--- Entries ---
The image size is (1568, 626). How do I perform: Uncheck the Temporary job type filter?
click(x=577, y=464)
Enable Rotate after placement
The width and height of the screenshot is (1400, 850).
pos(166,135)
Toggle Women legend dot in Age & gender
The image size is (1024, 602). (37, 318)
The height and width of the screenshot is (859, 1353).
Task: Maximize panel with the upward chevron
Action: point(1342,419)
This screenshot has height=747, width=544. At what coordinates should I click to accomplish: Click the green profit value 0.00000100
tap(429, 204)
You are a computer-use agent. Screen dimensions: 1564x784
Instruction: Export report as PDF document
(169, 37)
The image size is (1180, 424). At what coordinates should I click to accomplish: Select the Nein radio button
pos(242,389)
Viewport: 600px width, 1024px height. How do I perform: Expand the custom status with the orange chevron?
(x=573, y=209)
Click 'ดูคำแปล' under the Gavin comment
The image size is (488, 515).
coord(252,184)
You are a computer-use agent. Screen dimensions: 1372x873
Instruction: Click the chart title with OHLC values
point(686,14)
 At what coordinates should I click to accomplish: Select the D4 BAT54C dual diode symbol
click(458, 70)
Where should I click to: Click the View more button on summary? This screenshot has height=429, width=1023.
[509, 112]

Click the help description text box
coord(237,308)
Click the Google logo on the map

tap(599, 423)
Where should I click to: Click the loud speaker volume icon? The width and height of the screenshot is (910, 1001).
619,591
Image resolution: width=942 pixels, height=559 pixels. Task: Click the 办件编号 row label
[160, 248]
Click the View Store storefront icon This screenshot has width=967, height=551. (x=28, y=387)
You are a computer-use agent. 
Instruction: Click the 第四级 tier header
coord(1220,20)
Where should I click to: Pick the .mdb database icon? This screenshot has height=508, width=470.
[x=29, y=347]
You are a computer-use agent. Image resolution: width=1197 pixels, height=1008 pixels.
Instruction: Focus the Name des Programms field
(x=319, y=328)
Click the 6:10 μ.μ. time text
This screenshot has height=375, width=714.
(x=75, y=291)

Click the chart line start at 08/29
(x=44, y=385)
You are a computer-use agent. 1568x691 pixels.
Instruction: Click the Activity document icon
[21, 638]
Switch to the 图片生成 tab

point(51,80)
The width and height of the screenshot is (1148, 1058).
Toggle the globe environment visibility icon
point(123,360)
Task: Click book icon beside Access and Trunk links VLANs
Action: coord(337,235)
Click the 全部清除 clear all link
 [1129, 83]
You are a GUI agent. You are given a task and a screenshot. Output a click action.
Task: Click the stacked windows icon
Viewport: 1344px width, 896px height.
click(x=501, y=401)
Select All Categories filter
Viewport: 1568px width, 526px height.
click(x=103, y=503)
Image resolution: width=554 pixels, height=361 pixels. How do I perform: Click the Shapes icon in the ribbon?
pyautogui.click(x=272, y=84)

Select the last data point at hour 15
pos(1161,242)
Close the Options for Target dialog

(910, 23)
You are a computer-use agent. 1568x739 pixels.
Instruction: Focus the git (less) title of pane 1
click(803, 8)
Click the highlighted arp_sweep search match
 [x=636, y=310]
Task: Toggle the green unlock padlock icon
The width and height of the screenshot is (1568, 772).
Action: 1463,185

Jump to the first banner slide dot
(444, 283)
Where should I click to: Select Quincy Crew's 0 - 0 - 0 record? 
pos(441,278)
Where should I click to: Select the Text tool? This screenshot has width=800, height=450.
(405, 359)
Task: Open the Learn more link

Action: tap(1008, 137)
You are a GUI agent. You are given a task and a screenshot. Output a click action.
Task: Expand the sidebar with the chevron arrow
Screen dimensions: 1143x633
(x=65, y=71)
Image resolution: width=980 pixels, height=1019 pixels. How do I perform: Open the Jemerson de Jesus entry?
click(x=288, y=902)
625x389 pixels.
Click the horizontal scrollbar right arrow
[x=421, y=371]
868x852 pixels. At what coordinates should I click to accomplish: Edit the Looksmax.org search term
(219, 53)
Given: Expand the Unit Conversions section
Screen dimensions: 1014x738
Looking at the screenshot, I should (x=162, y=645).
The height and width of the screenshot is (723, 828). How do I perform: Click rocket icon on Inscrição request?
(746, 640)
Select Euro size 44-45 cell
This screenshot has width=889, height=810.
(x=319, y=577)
---
**Required task**
Format the listing above as a numbered list, one entry per line, and leave out the blank lines.

**Written response**
1. The image size is (1568, 626). How do I perform: Uncheck the Temporary job type filter?
2. click(x=577, y=464)
3. Enable Rotate after placement
4. The width and height of the screenshot is (1400, 850).
5. pos(166,135)
6. Toggle Women legend dot in Age & gender
7. The image size is (1024, 602). (37, 318)
8. The height and width of the screenshot is (859, 1353).
9. Task: Maximize panel with the upward chevron
10. Action: point(1342,419)
11. This screenshot has height=747, width=544. At what coordinates should I click to accomplish: Click the green profit value 0.00000100
12. tap(429, 204)
13. You are a computer-use agent. Screen dimensions: 1564x784
14. Instruction: Export report as PDF document
15. (169, 37)
16. The image size is (1180, 424). At what coordinates should I click to accomplish: Select the Nein radio button
17. pos(242,389)
18. Viewport: 600px width, 1024px height. How do I perform: Expand the custom status with the orange chevron?
19. (x=573, y=209)
20. Click 'ดูคำแปล' under the Gavin comment
21. The image size is (488, 515).
22. coord(252,184)
23. You are a computer-use agent. Screen dimensions: 1372x873
24. Instruction: Click the chart title with OHLC values
25. point(686,14)
26.  At what coordinates should I click to accomplish: Select the D4 BAT54C dual diode symbol
27. click(458, 70)
28. Where should I click to: Click the View more button on summary? This screenshot has height=429, width=1023.
29. [509, 112]
30. Click the help description text box
31. coord(237,308)
32. Click the Google logo on the map
33. tap(599, 423)
34. Where should I click to: Click the loud speaker volume icon? The width and height of the screenshot is (910, 1001).
35. 619,591
36. Image resolution: width=942 pixels, height=559 pixels. Task: Click the 办件编号 row label
37. [160, 248]
38. Click the View Store storefront icon This screenshot has width=967, height=551. (x=28, y=387)
39. You are a computer-use agent. 
40. Instruction: Click the 第四级 tier header
41. coord(1220,20)
42. Where should I click to: Pick the .mdb database icon? This screenshot has height=508, width=470.
43. [x=29, y=347]
44. You are a computer-use agent. Image resolution: width=1197 pixels, height=1008 pixels.
45. Instruction: Focus the Name des Programms field
46. (x=319, y=328)
47. Click the 6:10 μ.μ. time text
48. This screenshot has height=375, width=714.
49. (x=75, y=291)
50. Click the chart line start at 08/29
51. (x=44, y=385)
52. You are a computer-use agent. 1568x691 pixels.
53. Instruction: Click the Activity document icon
54. [21, 638]
55. Switch to the 图片生成 tab
56. point(51,80)
57. The width and height of the screenshot is (1148, 1058).
58. Toggle the globe environment visibility icon
59. point(123,360)
60. Task: Click book icon beside Access and Trunk links VLANs
61. Action: coord(337,235)
62. Click the 全部清除 clear all link
63.  [1129, 83]
64. You are a GUI agent. You are given a task and a screenshot. Output a click action.
65. Task: Click the stacked windows icon
66. Viewport: 1344px width, 896px height.
67. click(x=501, y=401)
68. Select All Categories filter
69. Viewport: 1568px width, 526px height.
70. click(x=103, y=503)
71. Image resolution: width=554 pixels, height=361 pixels. How do I perform: Click the Shapes icon in the ribbon?
72. pyautogui.click(x=272, y=84)
73. Select the last data point at hour 15
74. pos(1161,242)
75. Close the Options for Target dialog
76. (910, 23)
77. You are a computer-use agent. 1568x739 pixels.
78. Instruction: Focus the git (less) title of pane 1
79. click(803, 8)
80. Click the highlighted arp_sweep search match
81.  [x=636, y=310]
82. Task: Toggle the green unlock padlock icon
83. The width and height of the screenshot is (1568, 772).
84. Action: 1463,185
85. Jump to the first banner slide dot
86. (444, 283)
87. Where should I click to: Select Quincy Crew's 0 - 0 - 0 record? 
88. pos(441,278)
89. Where should I click to: Select the Text tool? This screenshot has width=800, height=450.
90. (405, 359)
91. Task: Open the Learn more link
92. Action: tap(1008, 137)
93. You are a GUI agent. You are given a task and a screenshot. Output a click action.
94. Task: Expand the sidebar with the chevron arrow
95. Screen dimensions: 1143x633
96. (x=65, y=71)
97. Image resolution: width=980 pixels, height=1019 pixels. How do I perform: Open the Jemerson de Jesus entry?
98. click(x=288, y=902)
99. 625x389 pixels.
100. Click the horizontal scrollbar right arrow
101. [x=421, y=371]
102. 868x852 pixels. At what coordinates should I click to accomplish: Edit the Looksmax.org search term
103. (219, 53)
104. Given: Expand the Unit Conversions section
105. Screen dimensions: 1014x738
106. Looking at the screenshot, I should (x=162, y=645).
107. The height and width of the screenshot is (723, 828). How do I perform: Click rocket icon on Inscrição request?
108. (746, 640)
109. Select Euro size 44-45 cell
110. This screenshot has width=889, height=810.
111. (x=319, y=577)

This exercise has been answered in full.